» **RECORDS FOR THE TASK**

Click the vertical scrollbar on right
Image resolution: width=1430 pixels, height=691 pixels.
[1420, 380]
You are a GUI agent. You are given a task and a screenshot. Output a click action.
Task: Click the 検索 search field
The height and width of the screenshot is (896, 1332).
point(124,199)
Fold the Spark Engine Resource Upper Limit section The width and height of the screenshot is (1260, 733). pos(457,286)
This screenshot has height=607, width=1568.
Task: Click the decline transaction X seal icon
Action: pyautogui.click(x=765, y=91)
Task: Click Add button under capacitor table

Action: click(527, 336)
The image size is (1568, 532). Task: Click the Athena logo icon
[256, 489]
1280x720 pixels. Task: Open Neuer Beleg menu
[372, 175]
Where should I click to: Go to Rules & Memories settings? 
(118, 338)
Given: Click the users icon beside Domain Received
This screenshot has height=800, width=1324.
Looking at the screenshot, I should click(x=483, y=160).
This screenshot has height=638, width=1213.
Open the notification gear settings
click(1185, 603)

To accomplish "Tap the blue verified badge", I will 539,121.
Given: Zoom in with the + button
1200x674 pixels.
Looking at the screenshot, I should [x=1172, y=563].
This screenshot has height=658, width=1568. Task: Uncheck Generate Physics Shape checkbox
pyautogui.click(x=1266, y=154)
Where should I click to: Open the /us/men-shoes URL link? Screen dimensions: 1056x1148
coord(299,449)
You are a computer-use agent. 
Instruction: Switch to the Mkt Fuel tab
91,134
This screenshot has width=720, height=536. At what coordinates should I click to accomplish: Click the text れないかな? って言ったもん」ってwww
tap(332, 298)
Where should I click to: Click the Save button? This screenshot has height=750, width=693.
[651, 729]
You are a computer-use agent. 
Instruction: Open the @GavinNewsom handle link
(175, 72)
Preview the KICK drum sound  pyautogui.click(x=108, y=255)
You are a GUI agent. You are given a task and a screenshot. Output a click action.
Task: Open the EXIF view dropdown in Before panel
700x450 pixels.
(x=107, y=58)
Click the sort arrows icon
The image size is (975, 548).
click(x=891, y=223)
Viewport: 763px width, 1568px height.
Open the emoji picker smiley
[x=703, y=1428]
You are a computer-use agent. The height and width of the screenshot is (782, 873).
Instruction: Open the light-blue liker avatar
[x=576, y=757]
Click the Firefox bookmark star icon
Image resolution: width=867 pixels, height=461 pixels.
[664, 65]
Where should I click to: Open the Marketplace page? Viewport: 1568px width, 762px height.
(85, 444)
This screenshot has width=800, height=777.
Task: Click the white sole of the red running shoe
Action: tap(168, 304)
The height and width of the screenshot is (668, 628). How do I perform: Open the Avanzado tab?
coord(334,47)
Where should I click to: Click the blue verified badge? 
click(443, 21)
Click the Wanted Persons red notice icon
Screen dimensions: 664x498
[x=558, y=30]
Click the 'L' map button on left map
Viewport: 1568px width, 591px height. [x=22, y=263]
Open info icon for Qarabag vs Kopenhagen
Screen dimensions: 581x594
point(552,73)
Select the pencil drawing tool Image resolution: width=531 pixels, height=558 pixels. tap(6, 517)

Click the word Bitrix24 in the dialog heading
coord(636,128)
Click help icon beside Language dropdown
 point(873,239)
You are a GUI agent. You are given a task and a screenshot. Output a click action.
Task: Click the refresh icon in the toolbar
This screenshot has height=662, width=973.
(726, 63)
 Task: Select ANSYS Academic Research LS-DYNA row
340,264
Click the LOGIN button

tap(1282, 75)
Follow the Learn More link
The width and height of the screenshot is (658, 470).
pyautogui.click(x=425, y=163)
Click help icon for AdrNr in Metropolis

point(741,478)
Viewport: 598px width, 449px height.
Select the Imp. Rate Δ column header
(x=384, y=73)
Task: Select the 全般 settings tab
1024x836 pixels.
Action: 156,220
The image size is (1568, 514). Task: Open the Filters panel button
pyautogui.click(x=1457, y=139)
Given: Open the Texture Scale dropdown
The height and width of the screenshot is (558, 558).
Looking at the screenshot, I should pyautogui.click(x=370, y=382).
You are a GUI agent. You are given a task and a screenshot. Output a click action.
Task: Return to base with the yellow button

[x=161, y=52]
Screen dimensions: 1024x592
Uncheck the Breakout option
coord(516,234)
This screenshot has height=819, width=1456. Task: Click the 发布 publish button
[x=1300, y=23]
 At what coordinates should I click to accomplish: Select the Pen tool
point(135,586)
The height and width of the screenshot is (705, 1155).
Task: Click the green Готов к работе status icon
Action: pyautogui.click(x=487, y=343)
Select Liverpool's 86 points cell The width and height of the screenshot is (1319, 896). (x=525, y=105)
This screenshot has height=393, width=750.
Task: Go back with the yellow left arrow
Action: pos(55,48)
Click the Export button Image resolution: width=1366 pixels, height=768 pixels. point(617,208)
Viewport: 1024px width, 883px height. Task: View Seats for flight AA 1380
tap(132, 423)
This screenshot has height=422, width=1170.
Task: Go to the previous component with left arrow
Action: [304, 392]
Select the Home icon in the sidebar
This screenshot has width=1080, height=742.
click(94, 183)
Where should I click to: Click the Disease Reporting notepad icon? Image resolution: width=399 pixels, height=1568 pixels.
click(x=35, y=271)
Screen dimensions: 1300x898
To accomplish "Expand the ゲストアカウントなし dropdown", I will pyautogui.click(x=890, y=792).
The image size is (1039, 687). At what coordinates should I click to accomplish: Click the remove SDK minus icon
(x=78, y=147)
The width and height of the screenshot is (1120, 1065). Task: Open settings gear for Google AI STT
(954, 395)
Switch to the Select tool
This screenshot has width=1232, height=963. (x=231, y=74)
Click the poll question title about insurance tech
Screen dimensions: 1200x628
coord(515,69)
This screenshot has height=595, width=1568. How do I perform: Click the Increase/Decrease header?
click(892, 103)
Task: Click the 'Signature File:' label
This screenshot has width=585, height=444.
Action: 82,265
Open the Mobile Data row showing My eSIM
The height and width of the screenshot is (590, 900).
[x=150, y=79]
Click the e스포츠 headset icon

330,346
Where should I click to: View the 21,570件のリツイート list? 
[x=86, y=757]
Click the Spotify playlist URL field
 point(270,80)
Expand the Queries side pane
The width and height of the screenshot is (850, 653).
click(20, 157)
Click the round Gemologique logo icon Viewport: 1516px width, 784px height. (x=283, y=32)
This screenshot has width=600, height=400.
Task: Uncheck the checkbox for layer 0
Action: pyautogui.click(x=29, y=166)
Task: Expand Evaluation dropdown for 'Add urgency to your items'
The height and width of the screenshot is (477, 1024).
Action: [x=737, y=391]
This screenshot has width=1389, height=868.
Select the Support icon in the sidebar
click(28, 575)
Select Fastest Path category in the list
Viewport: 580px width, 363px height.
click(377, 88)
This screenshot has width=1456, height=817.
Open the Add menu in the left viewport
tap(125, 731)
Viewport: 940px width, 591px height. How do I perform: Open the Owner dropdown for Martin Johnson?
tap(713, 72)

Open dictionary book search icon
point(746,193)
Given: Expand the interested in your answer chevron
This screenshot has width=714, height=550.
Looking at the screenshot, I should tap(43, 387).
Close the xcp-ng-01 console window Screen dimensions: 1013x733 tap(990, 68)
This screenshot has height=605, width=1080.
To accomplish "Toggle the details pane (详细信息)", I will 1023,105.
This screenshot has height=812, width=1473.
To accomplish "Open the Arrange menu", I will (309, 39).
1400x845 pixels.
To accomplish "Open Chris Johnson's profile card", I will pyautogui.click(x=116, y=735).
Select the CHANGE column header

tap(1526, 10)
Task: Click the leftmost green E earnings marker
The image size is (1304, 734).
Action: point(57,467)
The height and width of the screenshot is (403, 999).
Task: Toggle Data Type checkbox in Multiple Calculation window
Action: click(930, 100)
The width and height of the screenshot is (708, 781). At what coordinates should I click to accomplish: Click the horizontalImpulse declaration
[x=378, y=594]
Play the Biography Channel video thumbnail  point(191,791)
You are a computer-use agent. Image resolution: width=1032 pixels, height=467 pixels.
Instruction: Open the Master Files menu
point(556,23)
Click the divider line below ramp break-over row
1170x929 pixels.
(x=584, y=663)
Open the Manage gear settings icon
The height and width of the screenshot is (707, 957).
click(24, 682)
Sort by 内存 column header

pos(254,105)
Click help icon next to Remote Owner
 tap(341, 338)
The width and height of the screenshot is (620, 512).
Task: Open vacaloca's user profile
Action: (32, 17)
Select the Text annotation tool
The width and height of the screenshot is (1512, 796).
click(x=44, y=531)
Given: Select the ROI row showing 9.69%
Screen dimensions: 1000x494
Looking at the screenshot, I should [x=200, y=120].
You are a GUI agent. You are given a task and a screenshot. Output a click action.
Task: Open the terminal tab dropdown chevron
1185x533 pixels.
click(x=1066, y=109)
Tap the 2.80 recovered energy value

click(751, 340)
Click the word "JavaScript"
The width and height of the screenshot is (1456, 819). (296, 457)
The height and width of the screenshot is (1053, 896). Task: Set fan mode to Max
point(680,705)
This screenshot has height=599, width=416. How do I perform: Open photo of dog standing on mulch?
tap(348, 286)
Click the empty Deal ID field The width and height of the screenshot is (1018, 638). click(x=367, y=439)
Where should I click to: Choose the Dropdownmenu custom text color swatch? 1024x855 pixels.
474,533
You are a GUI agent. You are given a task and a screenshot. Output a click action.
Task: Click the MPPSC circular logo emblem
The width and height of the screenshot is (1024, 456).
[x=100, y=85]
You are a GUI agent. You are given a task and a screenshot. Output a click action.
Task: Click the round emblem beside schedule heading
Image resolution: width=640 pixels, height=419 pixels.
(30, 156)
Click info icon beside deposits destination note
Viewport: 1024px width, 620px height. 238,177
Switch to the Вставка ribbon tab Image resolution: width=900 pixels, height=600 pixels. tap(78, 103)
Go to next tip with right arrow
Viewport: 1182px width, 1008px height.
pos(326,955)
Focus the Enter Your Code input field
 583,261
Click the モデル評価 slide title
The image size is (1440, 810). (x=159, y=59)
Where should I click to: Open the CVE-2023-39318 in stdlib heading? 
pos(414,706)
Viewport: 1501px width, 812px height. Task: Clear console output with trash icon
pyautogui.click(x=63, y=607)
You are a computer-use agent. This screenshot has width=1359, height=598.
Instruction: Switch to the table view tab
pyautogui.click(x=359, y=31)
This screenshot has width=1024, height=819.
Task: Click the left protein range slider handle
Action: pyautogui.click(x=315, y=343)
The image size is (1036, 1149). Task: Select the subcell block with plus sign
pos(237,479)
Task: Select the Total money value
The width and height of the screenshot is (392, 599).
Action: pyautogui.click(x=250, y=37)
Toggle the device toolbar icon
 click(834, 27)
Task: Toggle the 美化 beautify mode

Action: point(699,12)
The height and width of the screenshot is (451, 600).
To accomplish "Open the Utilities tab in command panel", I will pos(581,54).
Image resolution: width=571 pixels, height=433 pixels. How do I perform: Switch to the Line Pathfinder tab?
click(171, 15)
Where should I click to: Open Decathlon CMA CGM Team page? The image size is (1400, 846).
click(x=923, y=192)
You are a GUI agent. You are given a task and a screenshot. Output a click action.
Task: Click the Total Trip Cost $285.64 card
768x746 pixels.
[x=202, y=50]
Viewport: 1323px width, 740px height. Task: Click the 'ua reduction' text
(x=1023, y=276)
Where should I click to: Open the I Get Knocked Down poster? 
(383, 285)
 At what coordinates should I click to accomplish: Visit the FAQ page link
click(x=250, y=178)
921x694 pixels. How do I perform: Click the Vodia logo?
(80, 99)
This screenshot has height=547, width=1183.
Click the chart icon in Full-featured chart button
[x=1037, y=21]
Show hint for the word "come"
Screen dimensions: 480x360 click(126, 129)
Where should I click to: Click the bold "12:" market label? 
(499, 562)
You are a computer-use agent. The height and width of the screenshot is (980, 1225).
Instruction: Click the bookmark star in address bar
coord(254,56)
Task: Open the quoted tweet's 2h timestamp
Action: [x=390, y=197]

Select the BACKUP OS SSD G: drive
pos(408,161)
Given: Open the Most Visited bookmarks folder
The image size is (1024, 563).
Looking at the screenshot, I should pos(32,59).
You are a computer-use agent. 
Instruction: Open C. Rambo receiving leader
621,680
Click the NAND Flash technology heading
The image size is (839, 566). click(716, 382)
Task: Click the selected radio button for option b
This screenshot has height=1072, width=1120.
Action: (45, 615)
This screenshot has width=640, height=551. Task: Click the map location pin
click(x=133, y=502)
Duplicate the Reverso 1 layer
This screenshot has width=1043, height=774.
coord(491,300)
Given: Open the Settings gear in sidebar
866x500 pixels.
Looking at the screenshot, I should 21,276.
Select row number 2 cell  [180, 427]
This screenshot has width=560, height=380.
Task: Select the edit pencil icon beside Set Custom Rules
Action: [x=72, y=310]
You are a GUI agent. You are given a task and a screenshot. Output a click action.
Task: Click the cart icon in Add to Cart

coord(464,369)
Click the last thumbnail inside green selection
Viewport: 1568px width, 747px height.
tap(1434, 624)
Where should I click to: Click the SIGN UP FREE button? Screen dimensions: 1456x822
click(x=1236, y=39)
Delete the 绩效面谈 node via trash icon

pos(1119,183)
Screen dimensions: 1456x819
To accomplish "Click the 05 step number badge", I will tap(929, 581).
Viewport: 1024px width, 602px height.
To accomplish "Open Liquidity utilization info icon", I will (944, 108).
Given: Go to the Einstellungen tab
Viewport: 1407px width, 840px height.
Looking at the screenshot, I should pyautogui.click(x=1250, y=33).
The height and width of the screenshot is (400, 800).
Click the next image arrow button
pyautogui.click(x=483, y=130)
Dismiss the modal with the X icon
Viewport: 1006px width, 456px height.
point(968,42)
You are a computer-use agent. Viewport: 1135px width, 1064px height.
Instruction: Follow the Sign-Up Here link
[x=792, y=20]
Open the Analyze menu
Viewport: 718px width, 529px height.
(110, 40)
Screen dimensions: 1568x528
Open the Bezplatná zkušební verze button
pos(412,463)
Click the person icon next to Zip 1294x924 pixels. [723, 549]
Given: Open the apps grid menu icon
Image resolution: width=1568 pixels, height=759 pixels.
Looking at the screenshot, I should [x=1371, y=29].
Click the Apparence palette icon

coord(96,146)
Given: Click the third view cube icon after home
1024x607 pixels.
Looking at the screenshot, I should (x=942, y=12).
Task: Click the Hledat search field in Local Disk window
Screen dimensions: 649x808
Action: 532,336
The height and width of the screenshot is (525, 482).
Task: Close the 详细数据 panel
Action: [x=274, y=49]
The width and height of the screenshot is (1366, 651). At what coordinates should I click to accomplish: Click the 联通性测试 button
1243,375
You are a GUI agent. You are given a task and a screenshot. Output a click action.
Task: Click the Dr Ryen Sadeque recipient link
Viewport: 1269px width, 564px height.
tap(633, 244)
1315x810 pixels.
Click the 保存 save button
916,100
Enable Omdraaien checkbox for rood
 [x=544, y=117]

» **EXERCISE GOAL**
Filter on the word "Total": copy each matching line from the entries above.

» **YOUR SOLUTION**
Task: Select the Total money value
Task: Click the Total Trip Cost $285.64 card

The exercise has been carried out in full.